● Texto do documento
>>

Gigantes tecnológicos crescem em meio ao desmonte econômico dos EUA

Apple, Amazon, Facebook e Google resistem ao desafio da pandemia e apresentam um lucro trimestral conjunto superior a 28 bilhões de dólares

Pablo Guímon, El Pais Brasil, 31 de julho de 2020

As grandes empresas tecnológicas dos Estados Unidos resistem à aposta do coronavírus. Apple, Amazon, Facebook e Google superaram as expectativas em seus resultados do segundo trimestre do ano, período em que a economia norte-americana sofreu uma contração sem precedentes, segundo os dados publicados nesta quinta-feira.

A Apple reportou um aumento de 11% em seu faturamento nos meses de abril, maio e junho com relação ao mesmo período do ano anterior. O crescimento da demanda por aplicativos e hardware para trabalho à distância compensou a perda de receita pelo fechamento de suas lojas no mundo todo, contrariando as expectativas de uma queda no faturamento. A Amazon, cujo negócio de venda e entretenimento on-line saiu fortalecido pelo confinamento, viu seu lucro trimestral duplicar (5,2 bilhões de dólares, 26,8 bilhões de reais).

Também o negócio publicitário do Facebook desafiou a recessão, apesar de ver uma desaceleração de seu ritmo de crescimento, e seu faturamento aumentou 11%, chegando a 18,7 bilhões de dólares. O Google (representado por sua matriz Alphabet), entretanto, registrou o primeiro decréscimo trimestral em seu faturamento em 17 anos de cotação na Bolsa (2% com relação ao mesmo trimestre do ano passado), afetado por uma diminuição no investimento dos anunciantes, embora o faturamento com publicidade no YouTube e seu negócio de computação em nuvem tenham crescido.

<<

● Listagem de dados
>>

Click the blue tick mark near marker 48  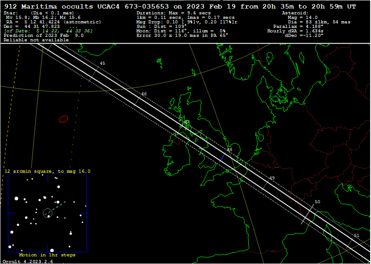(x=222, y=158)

<<
>>

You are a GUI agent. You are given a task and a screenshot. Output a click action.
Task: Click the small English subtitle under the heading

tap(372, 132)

<<

● Exercício
Prossiga com a reportagem sobre os resultados trimestrais das gigantes tecnológicas, começando logo após o último parágrafo apresentado. A listagem foi extraída de uma fonte diferente da do texto.

● Resposta escrita
Somados seus resultados, as quatro companhias apresentaram mais de 28 bilhões de dólares (144,37 bilhões de reais) em lucros. Os resultados das empresas tecnológicas, que resistem ao desmonte generalizado da economia dos EUA ― num momento em que muitos de seus serviços são mais solicitados do que nunca por consumidores trancados em suas casas ―, foram divulgados apenas um dia depois de seus presidentes deporem ao Congresso numa histórica audiência de cinco horas, que deixou clara a frustração dos poderes constituídos e da opinião pública com o seu crescimento descontrolado e seu papel dominante no mercado.

Somente 24 horas depois de enfrentarem duras críticas e acusações dos congressistas, o valor das quatro companhias cresce ainda mais, empurrado por seus resultados, salientando seu papel central em uma sociedade que tem medo do seu poder incontido.